Records shown below:
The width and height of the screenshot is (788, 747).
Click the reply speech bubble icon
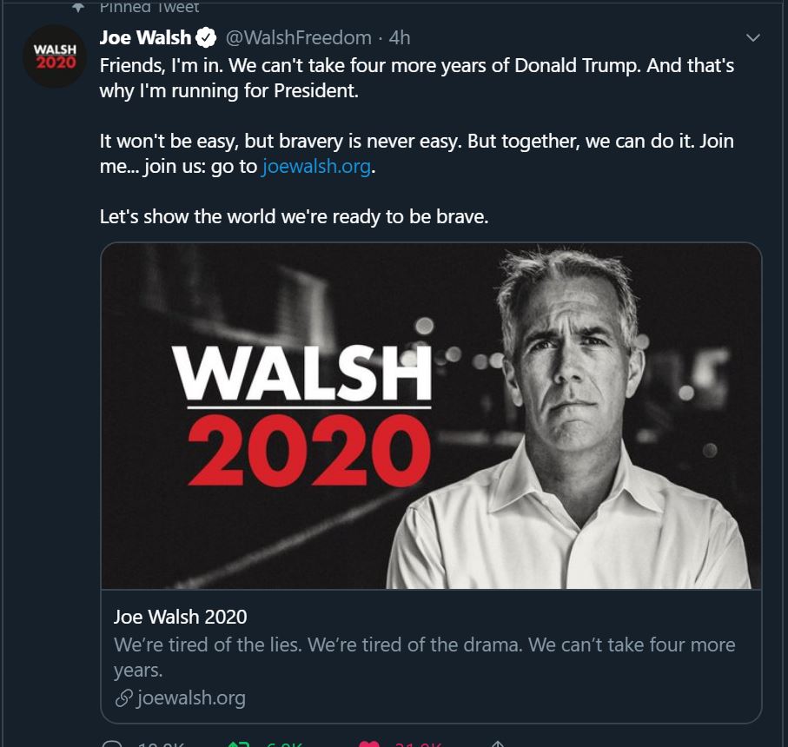point(111,744)
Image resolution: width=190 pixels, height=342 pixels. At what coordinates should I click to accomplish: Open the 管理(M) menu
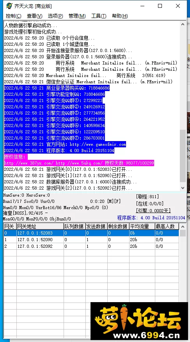[x=77, y=16]
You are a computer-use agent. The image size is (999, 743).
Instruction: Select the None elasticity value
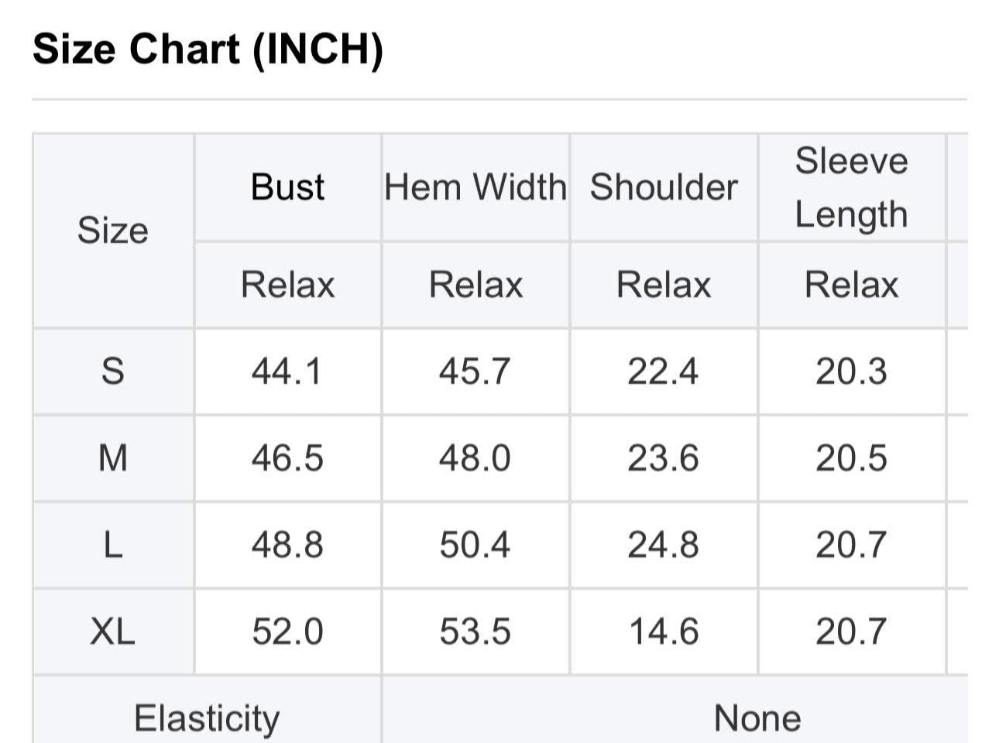(757, 718)
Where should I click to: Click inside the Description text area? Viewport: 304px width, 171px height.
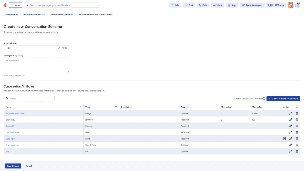(x=36, y=65)
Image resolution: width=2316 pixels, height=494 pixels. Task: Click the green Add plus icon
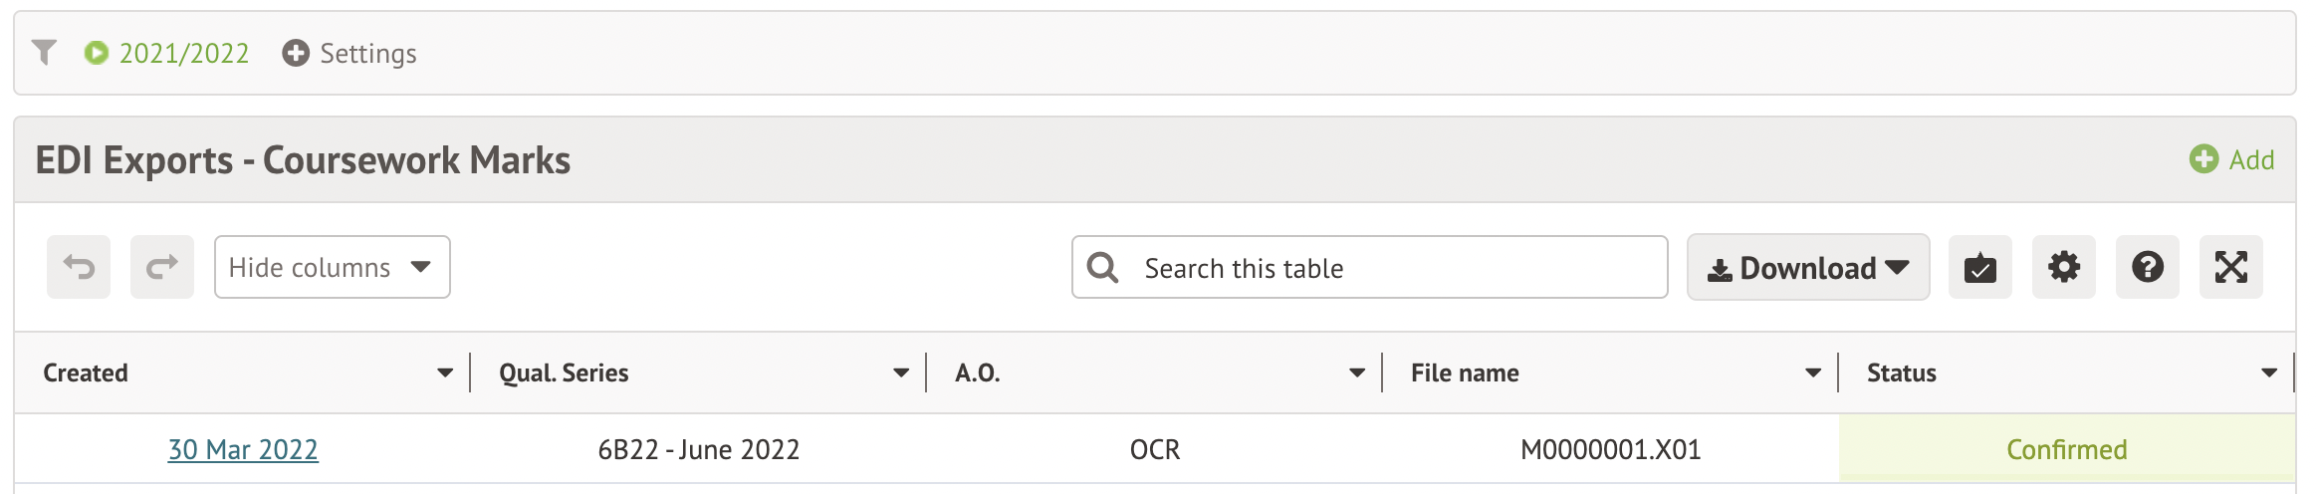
End of Records shown.
Your task:
Leave out the pictures and output every record above precisely as given.

Expected output:
The width and height of the screenshot is (788, 747).
Click the reply speech bubble icon
point(111,744)
Image resolution: width=190 pixels, height=342 pixels. At what coordinates should I click to accomplish: Open the 管理(M) menu
[x=77, y=16]
You are a computer-use agent. The image size is (999, 743).
Instruction: Select the None elasticity value
(757, 718)
Where should I click to: Click inside the Description text area? Viewport: 304px width, 171px height.
(x=36, y=65)
Image resolution: width=2316 pixels, height=494 pixels. Task: Click the green Add plus icon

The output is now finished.